Die Berliner Zeitung erhielt auf ihre Anfrage keine Antwort.

Marcel Fratzscher (Präsident des Deutschen Instituts für Wirtschaftsforschung)

Marcel Fratzscher
© Annette Riedl/dpa

2015 sah er die Flüchtlingskrise vor allem als wirtschaftliche Chance und sagte unter anderem: "Flüchtlinge werden Renten der Babyboomer zahlen" und "Ein Flüchtling erwirtschaftet spätestens nach sieben Jahren mehr, als er den Staat kostet."

Seine damaligen Äußerungen wollte Marcel Fratzscher nicht kommentieren. Eine Anfrage der Berliner Zeitung ließ er unbeantwortet.
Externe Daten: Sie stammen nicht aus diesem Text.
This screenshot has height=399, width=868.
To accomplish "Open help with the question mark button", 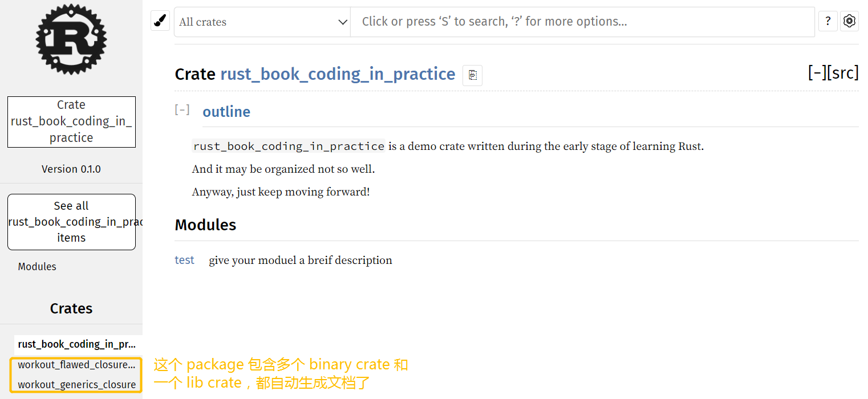I will point(828,21).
Campino (Sänger der Band Die Toten Hosen)

Campino

Engagierte sich gegen Rassismus und trat bei "#wirsindmehr"-Konzerten auf. Er sagte damals: "Alle reden bei uns in Deutschland immer davon, dass wir die Dummen sind, die alle aufnehmen müssen. Aber man muss das mal in Relation zu unserem Wohlstand und unserer Größe setzen, dann sieht das alles schon ganz anders aus."

Ein aktuelles Statement gab es nicht, er sei zu sehr eingespannt, hieß es aus dem Management.

Diese Personen hat die Berliner Zeitung ebenfalls wegen ihrer früheren Zitate und Aktivitäten zum Thema Migration angeschrieben, keine von ihnen hat geantwortet: Winfried Kretschmann, Til Schweiger, Sibel Kekilli, Peter Maffay, Horst Seehofer, Fatih Akin, Sahra Wagenknecht, Lukas Podolski, Joachim Gauck, Jan Josef Liefers, Jens Spahn.